Passei, assim, no meu desvairamento, a fazer parte desse mecanismo, iludido do seu amor e do seu processo galante de cativar o mais íntimo existente dentro de meu “eu” interior. Como um ignóbil e sem razão, levado pela magia da sua pele aveludada, me entreguei à gula da sua luxuria envolvente. Foi meu mal. Ao fim de certo período, ela parou de marcar as minhas horas e, igualmente, o meu tempo. O tempo justo, o que considerava o meu maior aliado, me traiu com uma facada certeira na alma desguarnecida. Ao invés de fustigar meus ímpetos a continuarem vivendo, ou, por outra, a guiar meu ser combalido por trilhas ainda não caminhadas, essa quadra se vestiu de amarguras. Enlutado por esse derrame irreparável, morreu o que em mim havia de melhor. E eu fui de roldão. 

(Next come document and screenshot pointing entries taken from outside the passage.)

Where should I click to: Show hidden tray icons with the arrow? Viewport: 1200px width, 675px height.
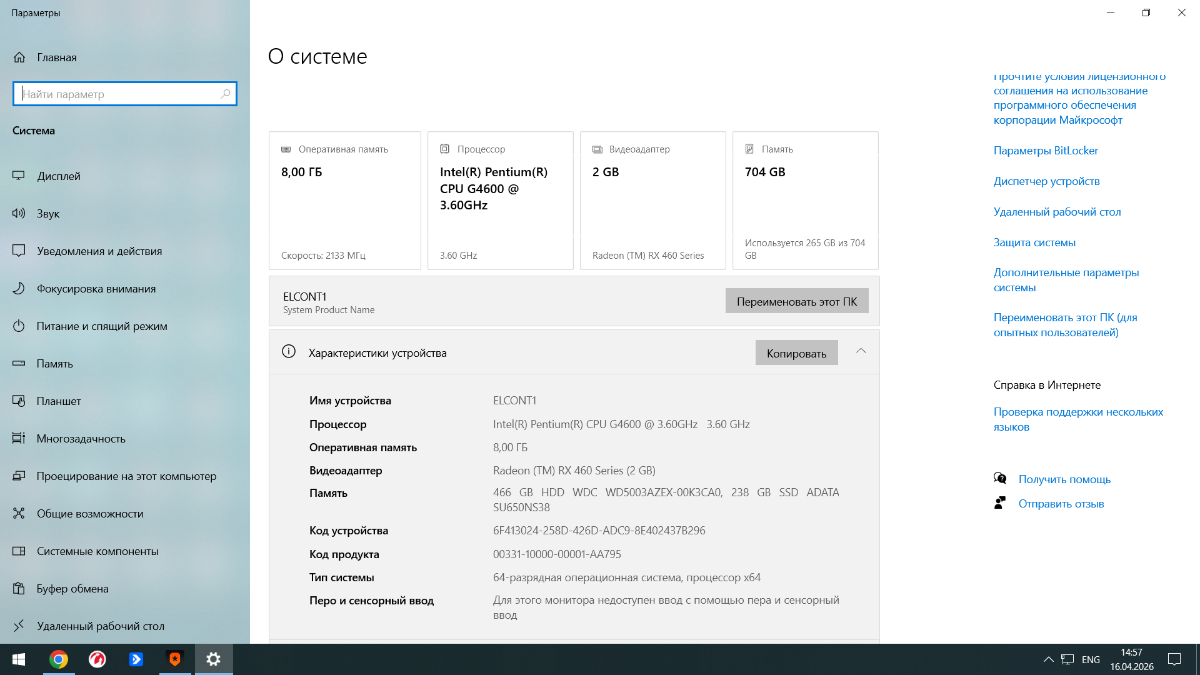tap(1048, 660)
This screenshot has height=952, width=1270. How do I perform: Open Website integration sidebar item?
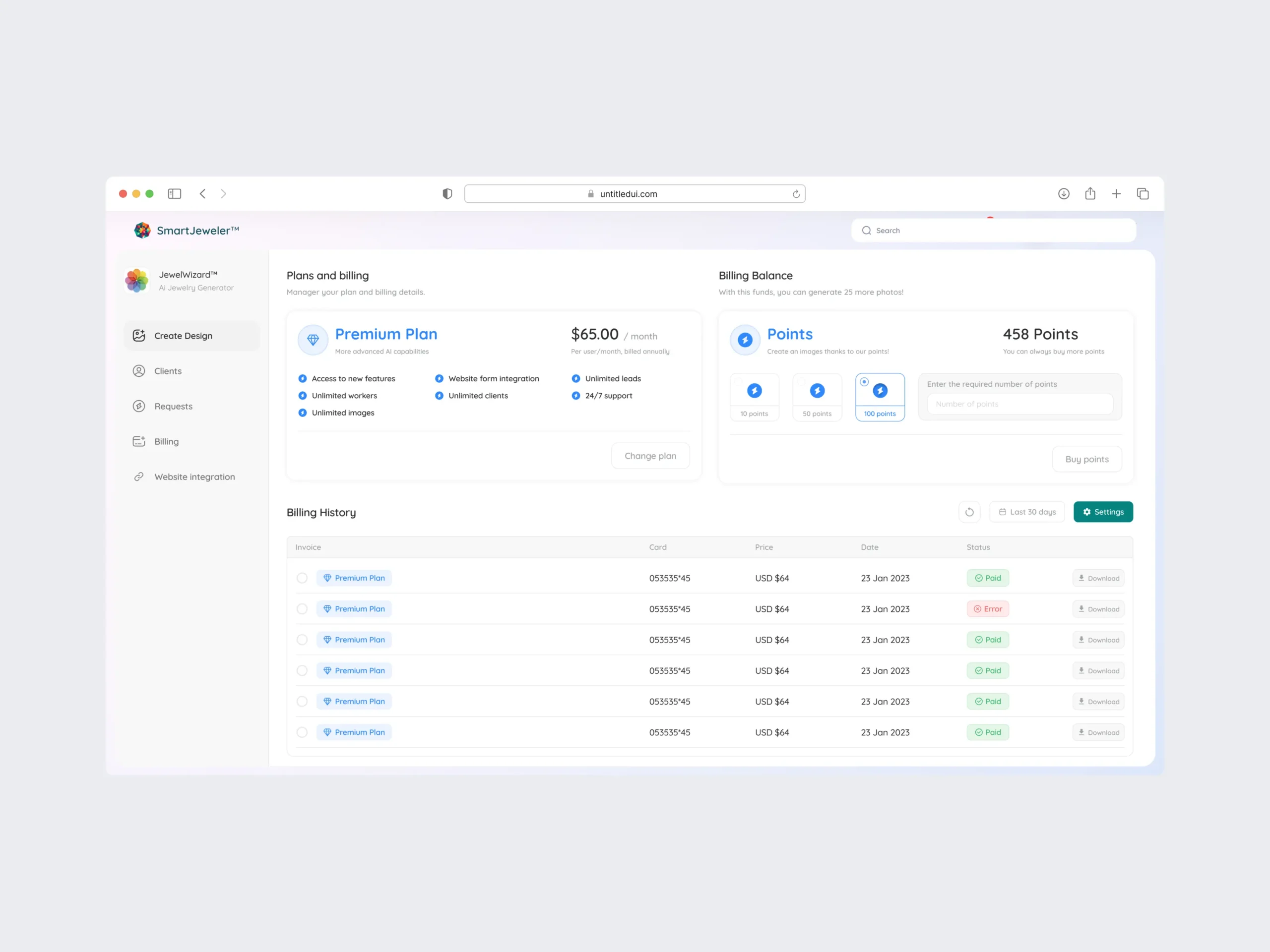(194, 477)
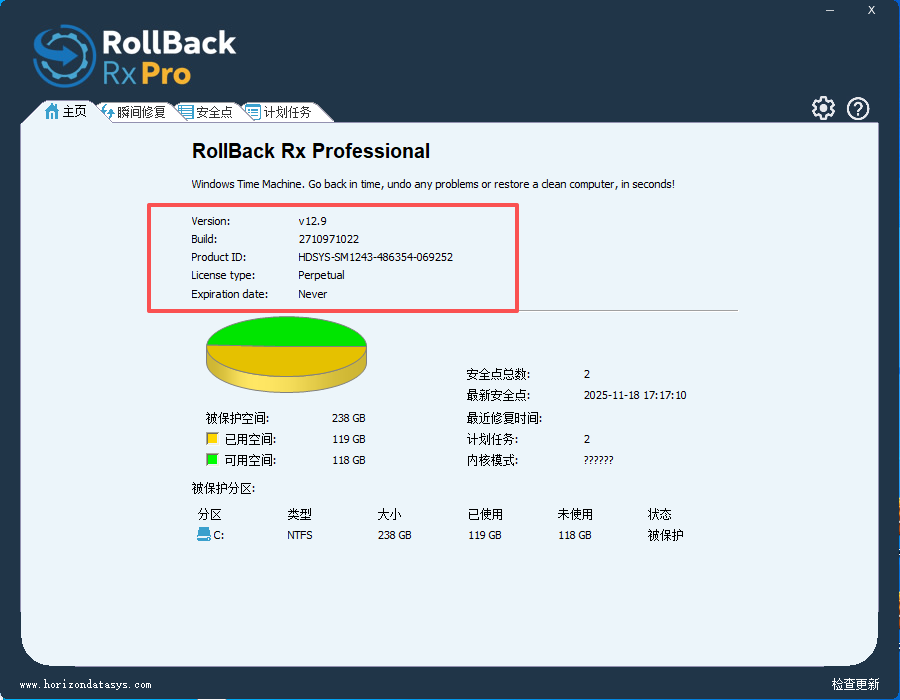Open the horizondatasys.com website link
The image size is (900, 700).
click(x=88, y=684)
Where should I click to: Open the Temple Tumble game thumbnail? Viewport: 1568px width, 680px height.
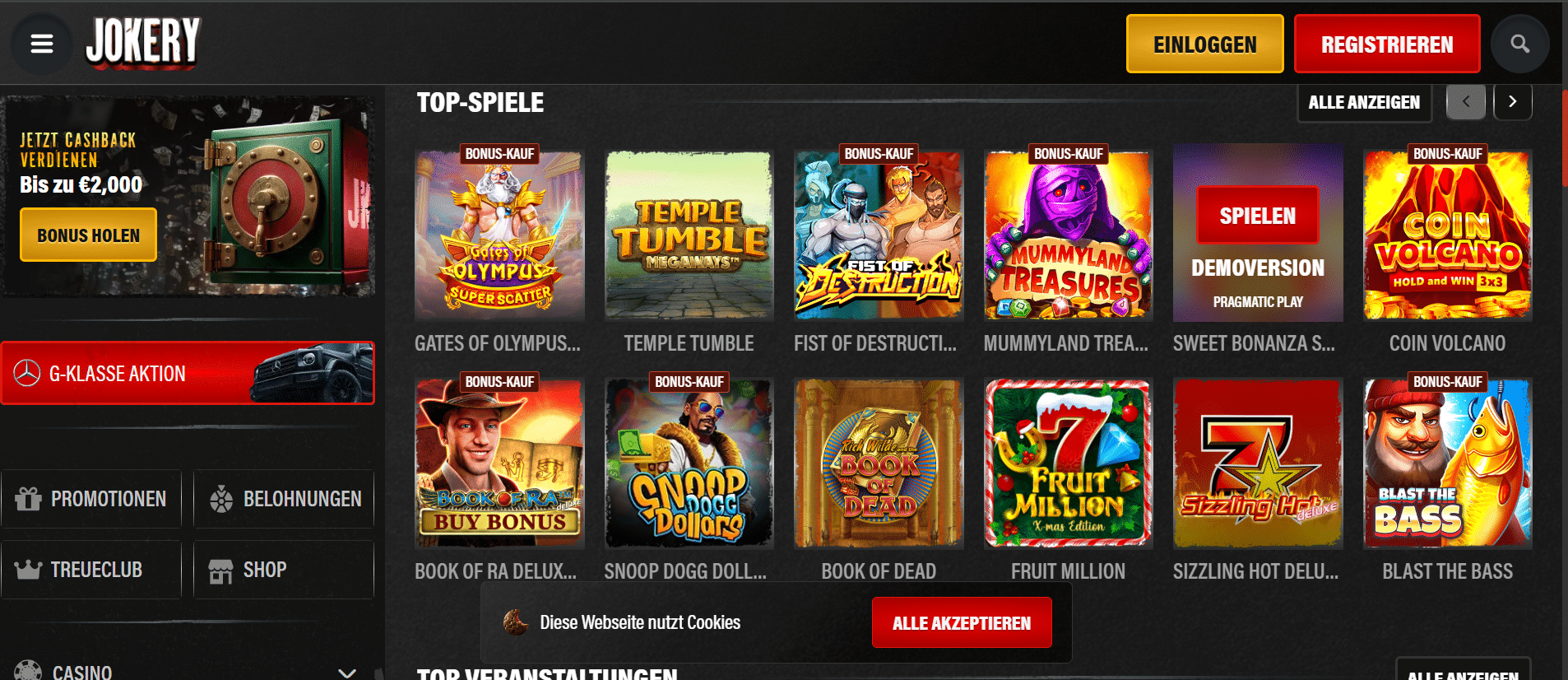[689, 235]
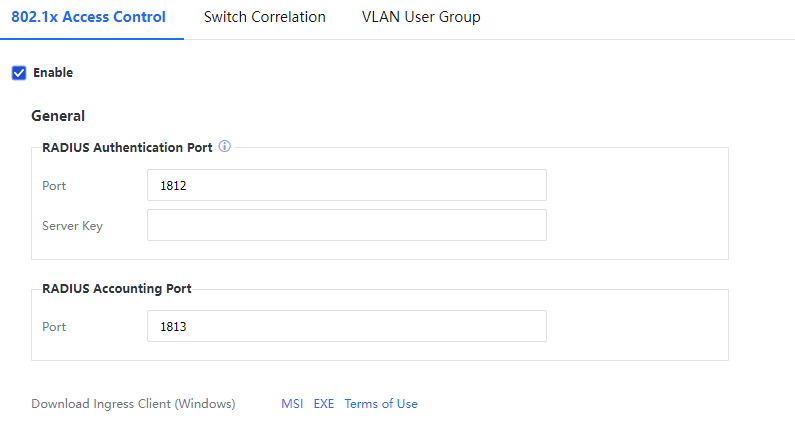The width and height of the screenshot is (795, 431).
Task: Click the Server Key field label
Action: (x=72, y=226)
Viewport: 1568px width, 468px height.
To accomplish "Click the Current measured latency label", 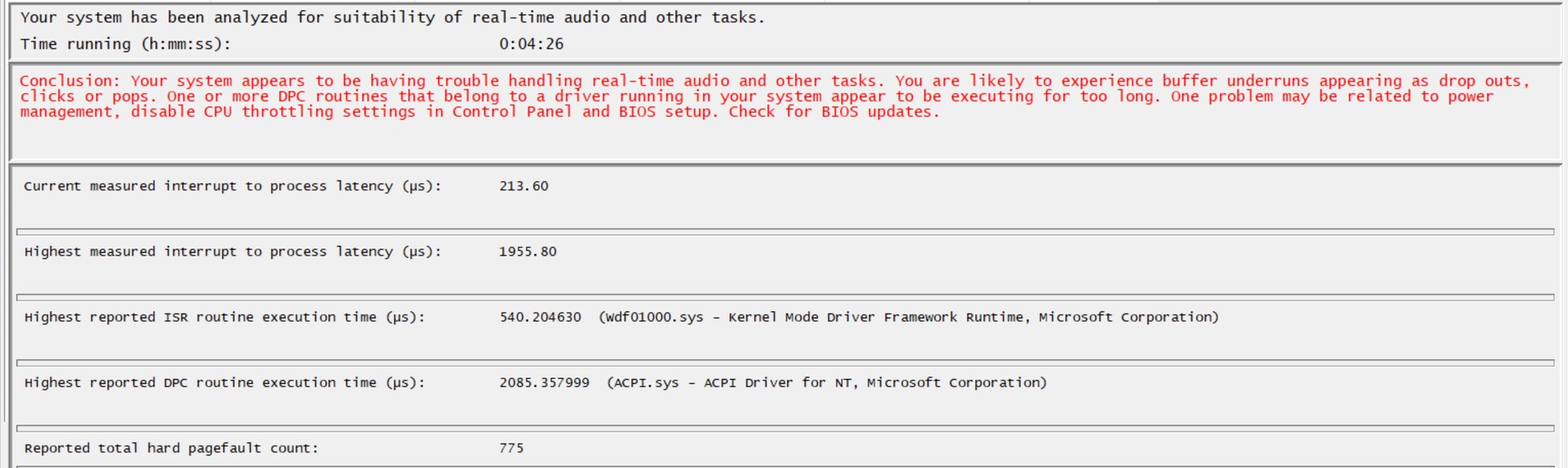I will (232, 186).
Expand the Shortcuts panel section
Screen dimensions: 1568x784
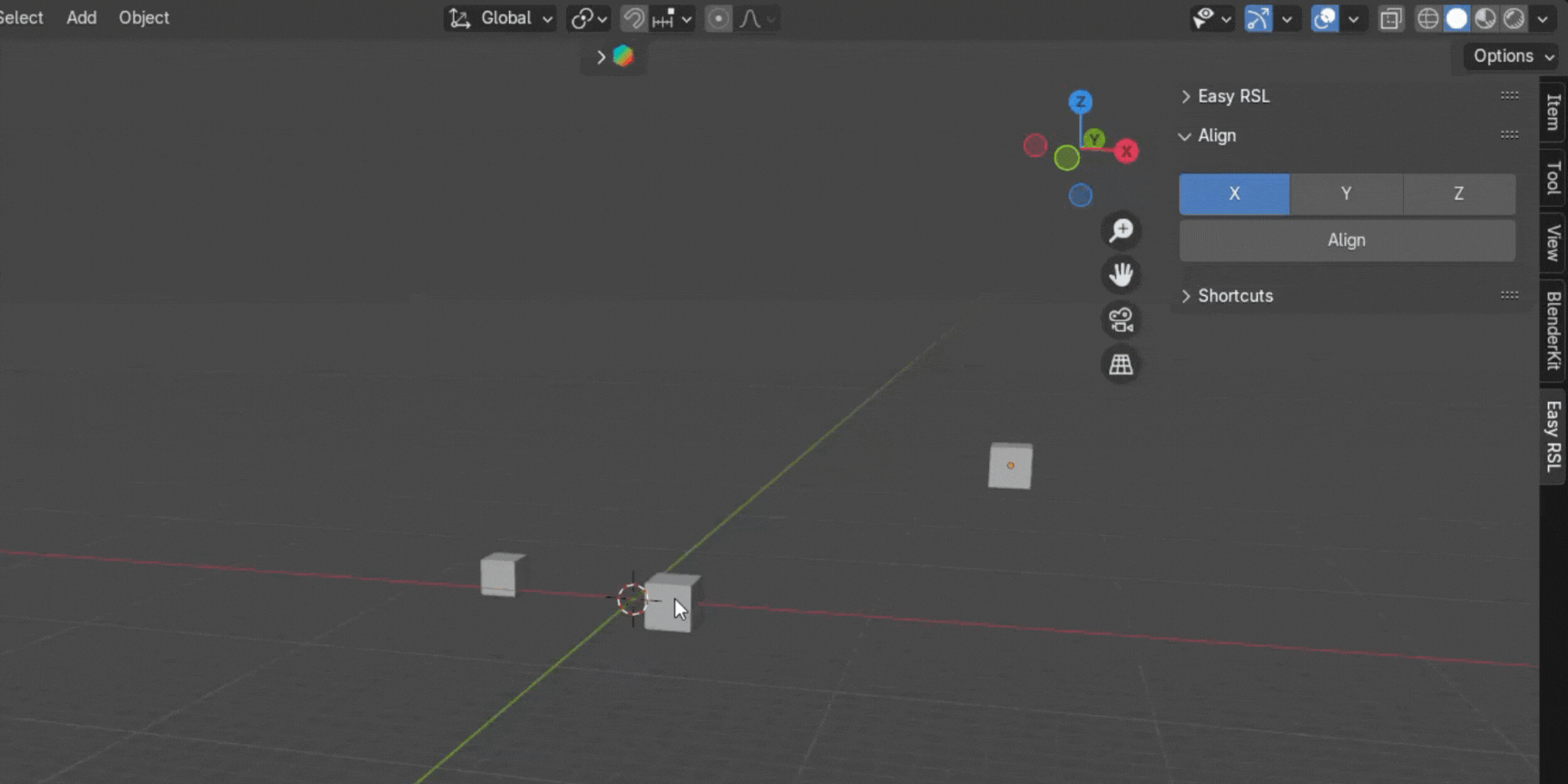[1234, 296]
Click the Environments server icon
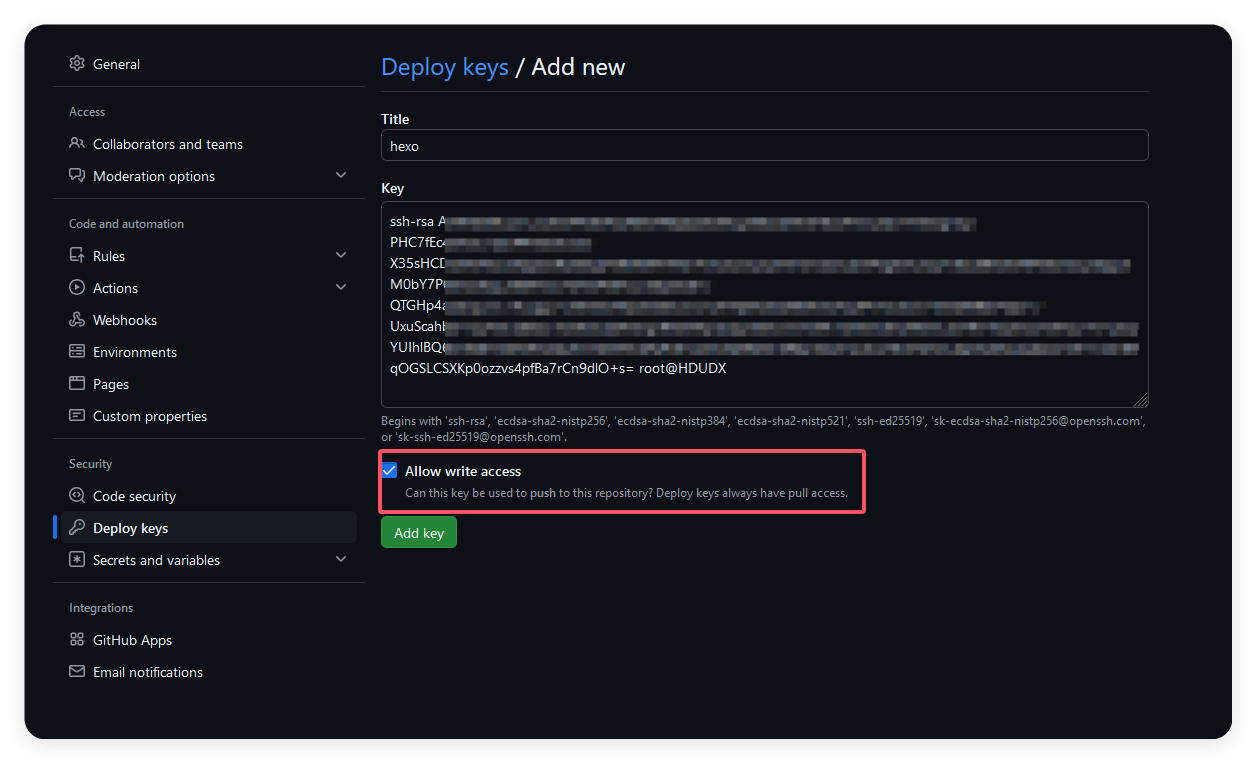This screenshot has width=1256, height=763. pos(77,352)
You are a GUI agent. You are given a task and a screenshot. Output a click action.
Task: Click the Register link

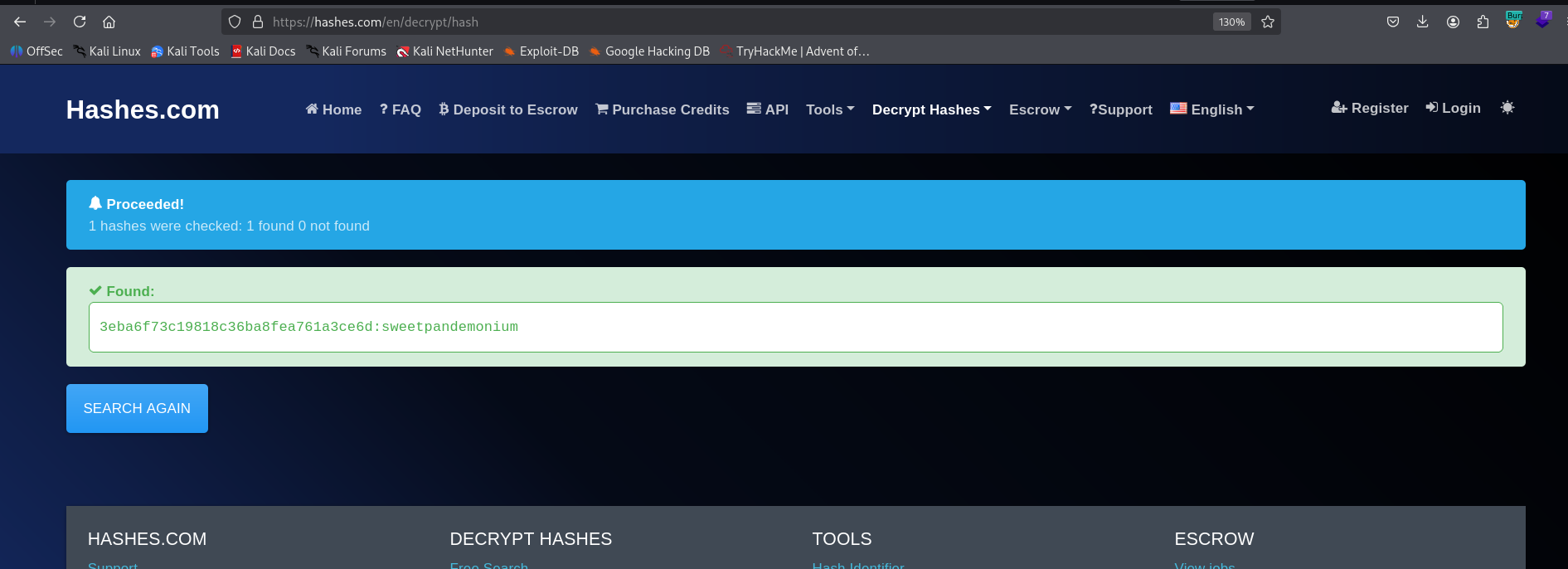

Desde então, como um louco suicida, passei a correr atabalhoadamente ao encontro de um amanhã incerto. Esse momento babélico, a mim me parece, até agora, não ter retorno. Nesses bons anos de convivência, eu e a menina espevitada dividimos realidades. Construímos promessas e escrevemos esperanças nos regozijos de sermos um só pulsar na mesma emoção de edificarmos uma vida à dois, que parecia sem limites para nunca deixarmos de acreditar em enfados e amarumes (amargores). Por longos janeiros, nossas camisas e vestidos, sapatos e sandálias, cuecas e calcinhas, se entrelaçaram em igual espaço no mesmo guarda-roupas, bem como, na cozinha os pratos e os talheres, as xícaras e os copos se embaralharam convivendo pacificamente como bons vizinhos. 

As noites que sucederam as nossas vidas no “mesmo comum,” se tornaram simples como a de outros casais, além do que  tinham um toque sutil e mavioso que acima de tudo faziam resplandecer um rosário infindável de originalidades à toda prova. Na recolha do quarto, nos enroscávamos. Nos fundíamos, abraços e apertos, pernas e chamegos espocando carinhos. A volúpia da carne...  nessa loucura plena, nesse abrasamento que incendiava, viajávamos acasalados ao sabor da posse, como quimeras de imensidão transcendendo o sobrenatural. Tomados pelo desejo irrefreável, manchávamos os lençóis branquinhos onde queimávamos os corpos descontrolados em desejos, os mais pecaminosos como dois tresloucados no mormaço que explodia de nossas vicissitudes nascidas do mais profundo da alma. 

De repente tudo acabou.  Emparelhou ao nosso lado, a desolação insegura com a sua cara fechada, os olhos negros ofuscados de destruição. A desgraça também se fez presente. Desceu o véu do desconforto e nos envolveu num agastamento sem volta. Por conta, cada um seguiu, para um lado. Foi um final sem a proteção da felicidade, sem a magia da esperança. Enfim, sem meios para se voltar a pensar em qualquer tipo de reconstrução. Hoje, passados tantos anos, ainda sinto escorrer por sobre a minha pele, o suor do fogo abrasador que nos envolvia. Ouço sons obsequiosos, os gritos dela se condensando ao meu prazer, deblaterando sem freios levando os nossos desejos a bel prazer quase às raias da neurastenia. 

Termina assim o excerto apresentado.